Mumbai: Activist shareholders of Orient Express have forced a meeting of the company's shareholders to vote to cancel the powers of the promoters to veto hostile bids to take over the luxury hotel chain. The proposal to reclassify the shares, if approved at a meeting next month, will give the Tata Group an increased voting power in the Bermuda-based hotel firm.
The Tata Group-controlled Indian Hotels Company, which holds an 11.5-per cent stake in Orient Express Hotels (OEH), will increase its voting power from the current 2.2 per cent once the shareholders agree to annul the powers of the class B shares.
Orient Express had earlier rejected Indian Hotels' attempts for a business alliance, following which some of the hedge fund investors in the company have raised their concerns over the hotel firm's corporate structure. (See: Orient-Express turns down Taj group overtures)
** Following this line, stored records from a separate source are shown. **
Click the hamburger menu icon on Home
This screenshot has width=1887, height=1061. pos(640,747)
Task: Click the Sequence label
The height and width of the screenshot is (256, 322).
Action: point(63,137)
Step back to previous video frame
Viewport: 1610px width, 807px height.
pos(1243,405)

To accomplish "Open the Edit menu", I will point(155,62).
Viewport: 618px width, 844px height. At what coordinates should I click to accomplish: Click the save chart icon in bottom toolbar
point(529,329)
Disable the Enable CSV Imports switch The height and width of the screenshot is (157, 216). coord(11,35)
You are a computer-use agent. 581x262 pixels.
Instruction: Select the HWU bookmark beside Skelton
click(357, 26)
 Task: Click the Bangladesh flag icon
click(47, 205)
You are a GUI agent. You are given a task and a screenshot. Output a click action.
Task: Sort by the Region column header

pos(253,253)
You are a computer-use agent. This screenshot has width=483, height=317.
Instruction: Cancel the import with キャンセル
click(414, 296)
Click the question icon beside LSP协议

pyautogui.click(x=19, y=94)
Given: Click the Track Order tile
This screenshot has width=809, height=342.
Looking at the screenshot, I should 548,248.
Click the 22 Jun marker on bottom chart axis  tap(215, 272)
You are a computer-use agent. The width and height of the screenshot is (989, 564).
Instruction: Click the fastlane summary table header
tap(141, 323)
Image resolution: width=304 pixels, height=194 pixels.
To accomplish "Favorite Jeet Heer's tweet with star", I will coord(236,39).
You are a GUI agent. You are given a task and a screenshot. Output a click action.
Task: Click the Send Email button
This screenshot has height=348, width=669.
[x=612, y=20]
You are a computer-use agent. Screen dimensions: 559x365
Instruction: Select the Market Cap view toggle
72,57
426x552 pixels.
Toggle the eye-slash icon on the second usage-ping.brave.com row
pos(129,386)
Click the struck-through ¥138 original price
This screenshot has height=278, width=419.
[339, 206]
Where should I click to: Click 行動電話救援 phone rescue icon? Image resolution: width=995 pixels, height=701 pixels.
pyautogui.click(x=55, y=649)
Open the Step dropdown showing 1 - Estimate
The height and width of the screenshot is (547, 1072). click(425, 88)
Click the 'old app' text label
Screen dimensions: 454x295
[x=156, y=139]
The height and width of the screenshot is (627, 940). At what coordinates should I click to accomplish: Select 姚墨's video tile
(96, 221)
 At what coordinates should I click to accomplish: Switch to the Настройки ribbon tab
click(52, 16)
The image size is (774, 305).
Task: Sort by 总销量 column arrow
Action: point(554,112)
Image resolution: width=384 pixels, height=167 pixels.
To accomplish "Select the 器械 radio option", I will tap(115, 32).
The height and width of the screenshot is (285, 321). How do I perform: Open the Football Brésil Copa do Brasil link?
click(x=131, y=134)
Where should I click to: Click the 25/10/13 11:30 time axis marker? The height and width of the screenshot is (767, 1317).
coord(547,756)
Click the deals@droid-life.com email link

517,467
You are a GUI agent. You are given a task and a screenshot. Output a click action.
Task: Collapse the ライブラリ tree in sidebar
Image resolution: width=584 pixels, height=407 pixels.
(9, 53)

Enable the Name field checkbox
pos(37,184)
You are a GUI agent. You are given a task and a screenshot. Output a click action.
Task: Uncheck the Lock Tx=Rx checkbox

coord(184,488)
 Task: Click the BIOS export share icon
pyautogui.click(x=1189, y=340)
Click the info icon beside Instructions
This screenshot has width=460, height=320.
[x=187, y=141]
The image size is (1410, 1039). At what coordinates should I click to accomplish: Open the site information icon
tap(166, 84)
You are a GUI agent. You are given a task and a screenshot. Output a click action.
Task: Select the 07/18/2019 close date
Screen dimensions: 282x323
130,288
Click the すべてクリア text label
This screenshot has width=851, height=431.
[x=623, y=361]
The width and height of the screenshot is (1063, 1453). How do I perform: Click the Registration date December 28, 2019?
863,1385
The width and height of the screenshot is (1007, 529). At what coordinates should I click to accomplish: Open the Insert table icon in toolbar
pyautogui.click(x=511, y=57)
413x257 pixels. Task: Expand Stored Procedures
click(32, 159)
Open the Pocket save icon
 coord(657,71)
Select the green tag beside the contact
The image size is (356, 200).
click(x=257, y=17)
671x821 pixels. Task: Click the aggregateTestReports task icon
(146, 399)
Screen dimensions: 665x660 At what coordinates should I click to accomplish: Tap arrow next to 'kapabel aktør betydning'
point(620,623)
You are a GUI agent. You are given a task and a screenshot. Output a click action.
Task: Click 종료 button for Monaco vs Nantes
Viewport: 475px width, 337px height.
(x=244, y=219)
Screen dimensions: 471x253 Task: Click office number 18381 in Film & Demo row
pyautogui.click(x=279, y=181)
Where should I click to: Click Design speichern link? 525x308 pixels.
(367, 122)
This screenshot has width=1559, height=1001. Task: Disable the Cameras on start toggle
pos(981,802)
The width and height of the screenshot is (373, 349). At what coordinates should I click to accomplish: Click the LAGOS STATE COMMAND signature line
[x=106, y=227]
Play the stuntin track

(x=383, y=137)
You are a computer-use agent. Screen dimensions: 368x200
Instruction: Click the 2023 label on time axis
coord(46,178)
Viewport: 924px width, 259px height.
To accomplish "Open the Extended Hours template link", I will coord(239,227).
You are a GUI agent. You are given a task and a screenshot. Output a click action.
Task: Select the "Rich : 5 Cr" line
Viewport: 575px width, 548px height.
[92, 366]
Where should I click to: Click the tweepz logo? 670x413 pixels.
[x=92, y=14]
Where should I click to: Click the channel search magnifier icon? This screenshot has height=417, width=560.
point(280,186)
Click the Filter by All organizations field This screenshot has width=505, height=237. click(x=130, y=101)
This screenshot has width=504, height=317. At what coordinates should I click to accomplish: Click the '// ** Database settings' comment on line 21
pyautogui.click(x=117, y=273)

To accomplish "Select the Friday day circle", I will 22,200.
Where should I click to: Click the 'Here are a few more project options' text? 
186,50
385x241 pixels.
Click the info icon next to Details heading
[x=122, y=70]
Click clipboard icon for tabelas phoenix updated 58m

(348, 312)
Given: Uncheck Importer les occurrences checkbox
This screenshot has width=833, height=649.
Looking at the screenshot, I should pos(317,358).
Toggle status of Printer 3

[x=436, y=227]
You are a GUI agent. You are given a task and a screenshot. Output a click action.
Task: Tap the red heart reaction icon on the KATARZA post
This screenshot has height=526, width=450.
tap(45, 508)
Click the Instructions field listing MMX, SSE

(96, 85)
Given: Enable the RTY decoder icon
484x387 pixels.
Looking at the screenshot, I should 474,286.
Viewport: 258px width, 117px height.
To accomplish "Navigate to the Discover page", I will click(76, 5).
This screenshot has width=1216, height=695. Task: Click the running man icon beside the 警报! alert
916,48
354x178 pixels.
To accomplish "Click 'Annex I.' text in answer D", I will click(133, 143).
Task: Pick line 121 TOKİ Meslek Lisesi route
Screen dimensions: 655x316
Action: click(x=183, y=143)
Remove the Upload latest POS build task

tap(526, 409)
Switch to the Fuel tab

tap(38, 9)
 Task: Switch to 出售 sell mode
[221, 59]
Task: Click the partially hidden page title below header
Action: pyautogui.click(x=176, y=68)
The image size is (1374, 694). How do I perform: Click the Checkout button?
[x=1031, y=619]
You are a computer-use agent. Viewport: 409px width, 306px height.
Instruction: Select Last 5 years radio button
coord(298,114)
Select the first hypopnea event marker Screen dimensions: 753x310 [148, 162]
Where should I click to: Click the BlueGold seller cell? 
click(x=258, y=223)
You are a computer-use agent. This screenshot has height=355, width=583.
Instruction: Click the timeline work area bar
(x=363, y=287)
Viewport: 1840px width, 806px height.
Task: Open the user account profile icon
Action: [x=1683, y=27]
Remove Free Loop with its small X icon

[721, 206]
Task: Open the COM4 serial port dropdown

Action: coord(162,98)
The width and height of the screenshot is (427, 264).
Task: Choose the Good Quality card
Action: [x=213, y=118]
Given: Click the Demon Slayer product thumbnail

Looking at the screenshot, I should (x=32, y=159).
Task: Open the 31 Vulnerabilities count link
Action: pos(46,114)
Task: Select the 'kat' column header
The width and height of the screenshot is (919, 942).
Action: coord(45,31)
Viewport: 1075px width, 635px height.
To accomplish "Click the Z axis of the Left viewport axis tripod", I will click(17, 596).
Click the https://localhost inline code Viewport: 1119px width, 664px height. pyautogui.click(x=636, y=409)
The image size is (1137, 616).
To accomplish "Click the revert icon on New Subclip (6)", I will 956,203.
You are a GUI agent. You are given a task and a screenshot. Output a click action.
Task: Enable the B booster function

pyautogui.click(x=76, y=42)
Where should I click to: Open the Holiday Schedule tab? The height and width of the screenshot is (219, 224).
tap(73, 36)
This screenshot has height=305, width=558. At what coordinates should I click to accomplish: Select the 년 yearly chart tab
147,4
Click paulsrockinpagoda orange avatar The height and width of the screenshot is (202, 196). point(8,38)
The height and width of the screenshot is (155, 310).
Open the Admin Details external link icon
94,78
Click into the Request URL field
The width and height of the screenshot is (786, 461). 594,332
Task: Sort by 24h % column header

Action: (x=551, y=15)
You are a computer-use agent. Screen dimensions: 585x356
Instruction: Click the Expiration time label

Apart from the Tata Group's 11.5 per cent stake, two hedge funds run by billionaire investors Steven Cohen and D E Shaw together also hold 14.3 per cent stake in OEH through the company's market-traded Class A shares.
The Class A shares, however, may have around five per cent of the voting rights despite the near 26 per cent shareholding.
A majority of the voting power is vested with Class B shares, which are not traded in the market and are entirely held by Bermuda-based promoter holding entity Orient-Express Holdings Ltd.
An approval by shareholders to curb the voting might of the Class B shares, would make Orient Express a takeover target, sources said.
Tatas may opt to sell their holding in case of an offer from any other party once the shareholders meeting approves the proposal for equal voting rights for holders of both Class A and Class B shares, reports said.
However, the shareholders approval would have to be further approved by the holders of Class B shares at a separate meeting to be held after the first meeting.
OEH's board has attributed motives to the voting proposal and has advised shareholders to vote against them.